Senator for King's, Prince Edward Island
- In office 1925–1941
- Appointed by: William Lyon Mackenzie King

Personal details
- Born: August 15, 1856 St. Mary's Road, Prince Edward Island
- Died: March 5, 1941 (aged 84)
- Party: Liberal
- Relations: Eileen Rossiter, granddaughter; Ellen Webber, granddaughter; William Hughes (son)

= James Joseph Hughes =

Canadian politician

James Joseph Hughes (August 15, 1856 – March 5, 1941) was a Canadian politician.

Born in St. Mary's Road, Prince Edward Island, Hughes was the son of Irish parents. He was educated at the Log School House in St. Mary's Road and was a graduate of St. Dunstan's College in Charlottetown.

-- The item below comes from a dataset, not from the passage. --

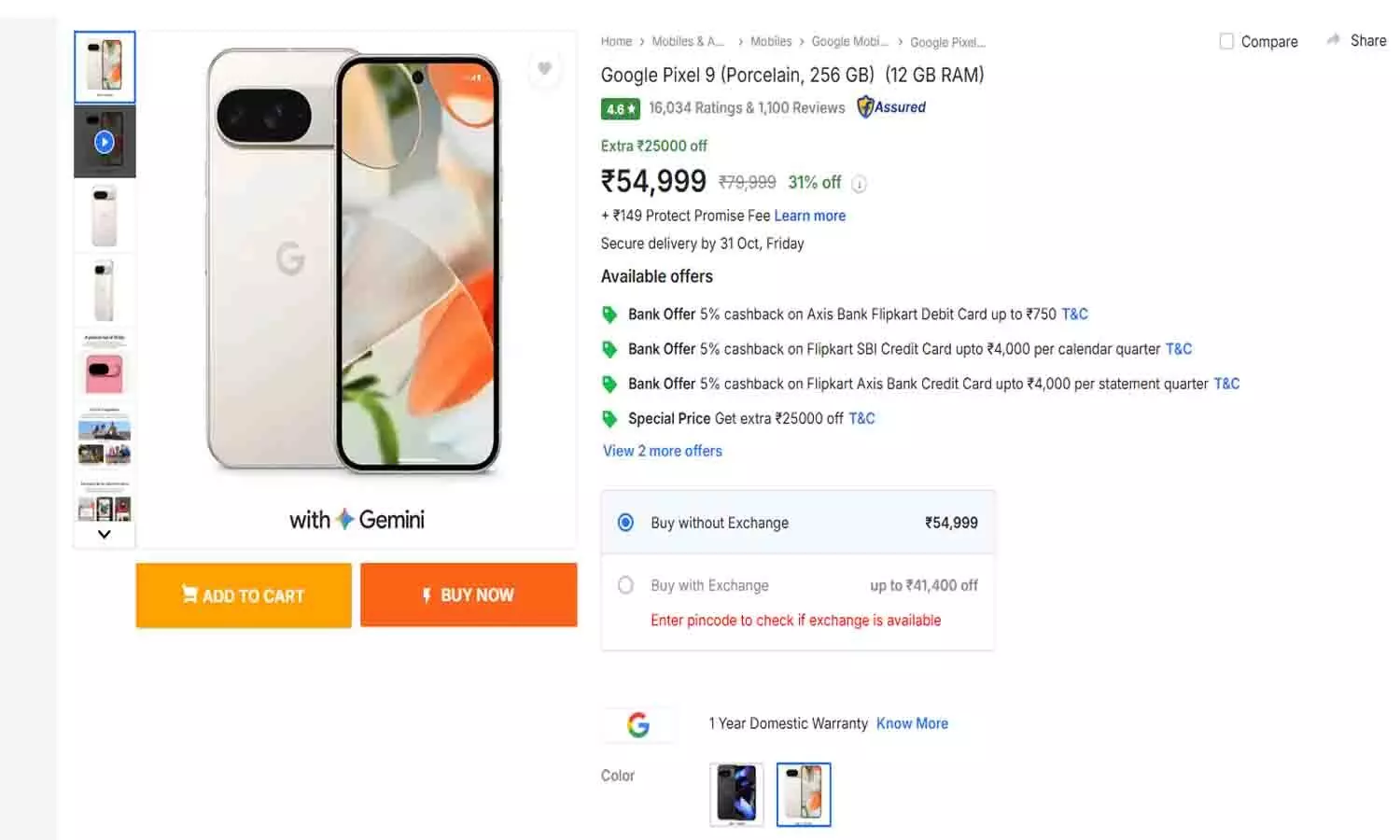Click the price info icon beside 31% off
Viewport: 1400px width, 840px height.
[859, 184]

A merchant, he was first elected to the House of Commons of Canada for the electoral district of King's in the general elections of 1900. A Liberal, he was re-elected in 1904 but was defeated in 1908. He was elected again in 1911 and was defeated in 1917. He was elected again in 1921. In 1925, he was summoned the Senate of Canada representing the senatorial division of King's, Prince Edward Island on the advice of Prime Minister Mackenzie King. He served until his death in 1941.

His son, William Hughes was a cabinet minister on PEI. His granddaughter, Eileen Rossiter, was also a senator, and another granddaughter Ellen Webber was a controller and alderman in Ottawa.